POINT DE FUITE
pAr eLIZAbetH brUNDAGe, trAD. De L’ANGLAIS (ÉtAtS-UNIS) pAr CÉCILe ArNAUD. LA tAbLe rONDe, 384 p., 24,50 €. ✷✷✷✷✷
Tout a commencé dans l’atelier de photographie du maître Brodsky, à Philadelphie, en septembre 1998. C’est là que Julian Ladd a croisé pour la première fois la route de Rye Adler. Ils étaient étudiants, colocataires et amoureux de la même femme, Madga, leur condisciple. Adler est alors un personnage magnétique, aussi habile pour capturer des clichés éblouissants que le coeur de la belle Magda. Le récit débute une vingtaine d’années plus tard, lorsque Ladd apprend en lisant le journal la disparition de son rival – un suicide présumé, le corps n’a pas été retrouvé. Lui avait tourné le dos à toute prétention artistique pour prospérer dans la publicité, quand Adler était devenu un éminent photographe, couvrant les crises humanitaires avant de se faire le portraitiste des grands de ce monde. Quelqu’un qui semblait avoir réussi sa vie, en somme.

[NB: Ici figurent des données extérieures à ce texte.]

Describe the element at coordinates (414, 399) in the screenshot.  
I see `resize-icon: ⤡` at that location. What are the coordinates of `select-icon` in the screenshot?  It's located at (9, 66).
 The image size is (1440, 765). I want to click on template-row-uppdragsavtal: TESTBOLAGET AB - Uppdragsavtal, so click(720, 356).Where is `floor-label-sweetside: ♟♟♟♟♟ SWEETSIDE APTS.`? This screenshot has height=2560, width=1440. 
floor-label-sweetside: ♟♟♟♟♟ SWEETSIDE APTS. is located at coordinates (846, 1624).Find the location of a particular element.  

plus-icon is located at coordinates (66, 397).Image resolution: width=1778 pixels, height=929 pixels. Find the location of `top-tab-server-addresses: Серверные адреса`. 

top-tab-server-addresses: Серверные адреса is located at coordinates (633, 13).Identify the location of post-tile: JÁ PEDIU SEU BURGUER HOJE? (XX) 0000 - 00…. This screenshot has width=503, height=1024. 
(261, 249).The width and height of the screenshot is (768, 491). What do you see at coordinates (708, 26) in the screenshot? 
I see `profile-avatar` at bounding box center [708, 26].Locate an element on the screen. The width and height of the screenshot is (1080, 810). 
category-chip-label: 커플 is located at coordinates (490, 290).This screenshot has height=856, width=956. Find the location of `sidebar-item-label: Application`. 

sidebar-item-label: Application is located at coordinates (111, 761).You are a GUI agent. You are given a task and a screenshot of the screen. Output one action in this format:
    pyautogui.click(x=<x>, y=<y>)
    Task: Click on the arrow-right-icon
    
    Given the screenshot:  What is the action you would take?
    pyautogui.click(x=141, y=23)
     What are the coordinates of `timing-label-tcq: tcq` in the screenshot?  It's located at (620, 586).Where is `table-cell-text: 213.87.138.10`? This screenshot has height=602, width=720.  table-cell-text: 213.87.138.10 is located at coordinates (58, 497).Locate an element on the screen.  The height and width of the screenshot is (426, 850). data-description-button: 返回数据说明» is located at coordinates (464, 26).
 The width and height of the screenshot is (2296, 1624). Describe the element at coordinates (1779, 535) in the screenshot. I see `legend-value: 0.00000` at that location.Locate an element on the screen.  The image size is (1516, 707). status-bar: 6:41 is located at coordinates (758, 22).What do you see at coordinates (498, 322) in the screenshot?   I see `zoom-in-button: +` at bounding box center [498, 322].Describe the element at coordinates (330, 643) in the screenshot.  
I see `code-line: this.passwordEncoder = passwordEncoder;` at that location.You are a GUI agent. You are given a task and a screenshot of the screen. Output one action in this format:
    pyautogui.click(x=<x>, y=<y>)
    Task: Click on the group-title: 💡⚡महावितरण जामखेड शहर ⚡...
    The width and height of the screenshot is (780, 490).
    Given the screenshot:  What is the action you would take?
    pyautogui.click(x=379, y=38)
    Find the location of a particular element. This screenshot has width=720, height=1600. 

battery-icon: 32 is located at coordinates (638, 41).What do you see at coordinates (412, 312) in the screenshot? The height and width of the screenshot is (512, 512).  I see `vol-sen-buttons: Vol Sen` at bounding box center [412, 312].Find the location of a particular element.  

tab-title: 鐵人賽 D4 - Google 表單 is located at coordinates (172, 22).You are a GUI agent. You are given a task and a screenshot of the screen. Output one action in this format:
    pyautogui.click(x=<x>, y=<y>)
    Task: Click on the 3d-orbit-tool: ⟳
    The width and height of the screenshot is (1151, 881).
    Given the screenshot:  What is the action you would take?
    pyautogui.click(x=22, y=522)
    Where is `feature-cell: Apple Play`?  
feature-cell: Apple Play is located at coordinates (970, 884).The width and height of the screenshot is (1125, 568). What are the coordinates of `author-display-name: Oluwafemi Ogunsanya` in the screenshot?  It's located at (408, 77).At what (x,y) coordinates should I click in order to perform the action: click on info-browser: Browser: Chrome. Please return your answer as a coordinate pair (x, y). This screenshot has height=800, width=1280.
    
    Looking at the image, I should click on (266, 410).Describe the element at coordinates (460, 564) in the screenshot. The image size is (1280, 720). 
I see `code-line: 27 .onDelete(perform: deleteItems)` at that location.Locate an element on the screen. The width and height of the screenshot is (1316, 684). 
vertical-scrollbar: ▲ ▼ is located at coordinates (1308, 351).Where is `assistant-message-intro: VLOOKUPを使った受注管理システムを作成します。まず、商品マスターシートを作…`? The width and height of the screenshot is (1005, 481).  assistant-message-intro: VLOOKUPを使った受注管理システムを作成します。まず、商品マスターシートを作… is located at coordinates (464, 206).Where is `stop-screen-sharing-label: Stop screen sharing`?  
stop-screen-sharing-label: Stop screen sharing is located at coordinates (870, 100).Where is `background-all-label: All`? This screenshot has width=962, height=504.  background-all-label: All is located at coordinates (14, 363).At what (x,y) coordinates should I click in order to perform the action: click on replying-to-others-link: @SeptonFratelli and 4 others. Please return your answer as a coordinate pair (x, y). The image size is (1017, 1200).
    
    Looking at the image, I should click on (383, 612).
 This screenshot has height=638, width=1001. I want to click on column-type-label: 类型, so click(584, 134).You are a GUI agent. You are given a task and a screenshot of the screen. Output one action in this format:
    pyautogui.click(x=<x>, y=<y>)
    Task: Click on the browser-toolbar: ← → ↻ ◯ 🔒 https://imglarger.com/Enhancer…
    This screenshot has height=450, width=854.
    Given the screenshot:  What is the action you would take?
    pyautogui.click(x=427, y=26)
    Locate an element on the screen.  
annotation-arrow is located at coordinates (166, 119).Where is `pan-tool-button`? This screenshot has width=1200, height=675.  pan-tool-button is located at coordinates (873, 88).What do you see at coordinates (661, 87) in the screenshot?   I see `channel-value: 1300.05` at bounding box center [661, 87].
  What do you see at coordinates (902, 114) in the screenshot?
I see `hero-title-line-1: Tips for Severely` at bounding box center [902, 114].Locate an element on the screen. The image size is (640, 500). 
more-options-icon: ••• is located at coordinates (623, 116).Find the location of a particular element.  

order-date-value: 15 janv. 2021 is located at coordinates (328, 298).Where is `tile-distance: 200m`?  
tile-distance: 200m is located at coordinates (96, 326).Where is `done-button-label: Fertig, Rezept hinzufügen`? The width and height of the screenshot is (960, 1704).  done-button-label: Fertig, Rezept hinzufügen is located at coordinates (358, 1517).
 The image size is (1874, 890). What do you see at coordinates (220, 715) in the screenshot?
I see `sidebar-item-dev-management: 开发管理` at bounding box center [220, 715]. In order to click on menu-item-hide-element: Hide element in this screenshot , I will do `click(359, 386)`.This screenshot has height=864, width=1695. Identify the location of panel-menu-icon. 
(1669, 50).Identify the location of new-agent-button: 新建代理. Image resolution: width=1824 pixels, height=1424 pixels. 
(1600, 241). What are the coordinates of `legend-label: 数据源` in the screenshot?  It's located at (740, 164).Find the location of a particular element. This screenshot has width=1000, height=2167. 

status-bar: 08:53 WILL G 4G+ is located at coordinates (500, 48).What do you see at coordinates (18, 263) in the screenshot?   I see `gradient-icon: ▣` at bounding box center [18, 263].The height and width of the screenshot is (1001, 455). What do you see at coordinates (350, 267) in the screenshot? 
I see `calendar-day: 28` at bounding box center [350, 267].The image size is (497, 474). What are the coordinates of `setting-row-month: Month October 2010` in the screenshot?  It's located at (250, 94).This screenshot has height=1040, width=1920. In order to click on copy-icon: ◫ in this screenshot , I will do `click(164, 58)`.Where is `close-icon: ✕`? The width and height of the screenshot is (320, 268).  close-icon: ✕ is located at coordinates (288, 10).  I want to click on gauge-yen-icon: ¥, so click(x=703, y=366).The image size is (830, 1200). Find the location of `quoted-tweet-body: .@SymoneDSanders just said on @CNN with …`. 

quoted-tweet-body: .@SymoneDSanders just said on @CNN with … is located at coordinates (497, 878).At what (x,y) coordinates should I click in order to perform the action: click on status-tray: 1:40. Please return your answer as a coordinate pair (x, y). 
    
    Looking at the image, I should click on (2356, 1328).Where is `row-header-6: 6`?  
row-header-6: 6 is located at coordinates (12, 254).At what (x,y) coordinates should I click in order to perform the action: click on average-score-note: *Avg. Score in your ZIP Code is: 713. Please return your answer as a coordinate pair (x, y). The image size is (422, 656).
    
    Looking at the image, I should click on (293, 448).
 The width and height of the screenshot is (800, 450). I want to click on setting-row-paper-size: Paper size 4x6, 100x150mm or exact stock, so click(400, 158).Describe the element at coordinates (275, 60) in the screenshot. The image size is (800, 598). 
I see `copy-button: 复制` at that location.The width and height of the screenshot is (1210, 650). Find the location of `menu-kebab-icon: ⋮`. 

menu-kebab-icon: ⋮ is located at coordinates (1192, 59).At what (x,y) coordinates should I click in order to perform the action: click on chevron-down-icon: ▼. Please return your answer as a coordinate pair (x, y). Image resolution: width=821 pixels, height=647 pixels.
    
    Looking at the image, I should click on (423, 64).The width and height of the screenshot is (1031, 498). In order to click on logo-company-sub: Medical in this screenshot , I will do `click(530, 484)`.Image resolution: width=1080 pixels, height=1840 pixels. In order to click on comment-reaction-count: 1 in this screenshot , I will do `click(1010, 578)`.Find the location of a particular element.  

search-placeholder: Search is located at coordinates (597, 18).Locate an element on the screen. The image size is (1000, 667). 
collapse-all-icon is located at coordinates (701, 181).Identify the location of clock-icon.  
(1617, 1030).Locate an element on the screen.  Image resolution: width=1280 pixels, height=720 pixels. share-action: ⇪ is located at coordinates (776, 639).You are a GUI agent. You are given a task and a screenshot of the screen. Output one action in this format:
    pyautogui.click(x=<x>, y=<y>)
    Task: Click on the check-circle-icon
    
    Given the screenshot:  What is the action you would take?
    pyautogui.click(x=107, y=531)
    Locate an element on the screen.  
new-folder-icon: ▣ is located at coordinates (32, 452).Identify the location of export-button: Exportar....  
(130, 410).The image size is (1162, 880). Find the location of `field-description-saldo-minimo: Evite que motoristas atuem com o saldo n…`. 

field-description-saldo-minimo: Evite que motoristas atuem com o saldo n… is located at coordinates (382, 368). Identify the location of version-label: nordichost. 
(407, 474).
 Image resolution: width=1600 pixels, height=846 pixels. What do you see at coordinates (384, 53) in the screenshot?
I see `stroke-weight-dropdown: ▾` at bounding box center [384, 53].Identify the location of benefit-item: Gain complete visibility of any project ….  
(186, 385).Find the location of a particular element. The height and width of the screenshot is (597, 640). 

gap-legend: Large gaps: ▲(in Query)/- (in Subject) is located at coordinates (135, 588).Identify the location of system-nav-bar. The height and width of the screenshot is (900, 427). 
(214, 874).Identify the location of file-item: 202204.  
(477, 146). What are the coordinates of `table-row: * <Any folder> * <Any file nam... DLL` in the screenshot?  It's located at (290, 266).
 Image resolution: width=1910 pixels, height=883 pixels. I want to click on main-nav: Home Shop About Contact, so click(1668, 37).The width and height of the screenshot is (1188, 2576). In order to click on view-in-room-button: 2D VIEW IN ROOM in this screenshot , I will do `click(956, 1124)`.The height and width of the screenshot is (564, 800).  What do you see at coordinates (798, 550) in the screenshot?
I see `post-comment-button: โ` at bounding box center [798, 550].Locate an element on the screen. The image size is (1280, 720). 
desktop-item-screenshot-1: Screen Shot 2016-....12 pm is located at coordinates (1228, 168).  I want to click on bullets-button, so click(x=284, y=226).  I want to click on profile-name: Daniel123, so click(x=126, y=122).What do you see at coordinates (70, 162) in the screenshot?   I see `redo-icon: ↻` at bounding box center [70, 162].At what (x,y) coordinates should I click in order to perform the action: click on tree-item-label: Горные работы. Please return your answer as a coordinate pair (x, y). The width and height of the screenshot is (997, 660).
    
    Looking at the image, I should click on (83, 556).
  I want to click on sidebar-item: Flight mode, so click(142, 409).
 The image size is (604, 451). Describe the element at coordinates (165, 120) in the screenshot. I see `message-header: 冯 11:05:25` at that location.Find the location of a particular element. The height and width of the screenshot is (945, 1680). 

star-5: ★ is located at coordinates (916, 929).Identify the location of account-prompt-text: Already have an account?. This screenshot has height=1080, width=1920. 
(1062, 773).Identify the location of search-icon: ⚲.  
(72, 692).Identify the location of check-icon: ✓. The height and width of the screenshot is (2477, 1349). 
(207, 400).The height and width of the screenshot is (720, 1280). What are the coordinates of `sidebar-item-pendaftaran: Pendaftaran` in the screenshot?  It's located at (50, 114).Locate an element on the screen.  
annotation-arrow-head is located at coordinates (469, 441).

A rebours de la façon dont une photo fige un instant pour le transformer en une réalité définitive, Point de fuite débusque la vérité des êtres derrière les apparences. Sa réussite doit beaucoup à sa construction, qui alterne les points de vue de Ladd, Adler et Magda, mais aussi de Simone, la femme d’Adler, et de Theo, le fils de Magda. Elizabeth Brundage impressionne par sa finesse psychologique, aussi crédible pour entrer dans la tête d’un photographe désabusé (Adler) que dans celle d’un ado junkie (Theo) ou d’un aigri dangereux (Ladd). Tissant son intrigue avec minutie, elle signe un authentique thriller, qui multiplie les perspectives pour mieux les renverser.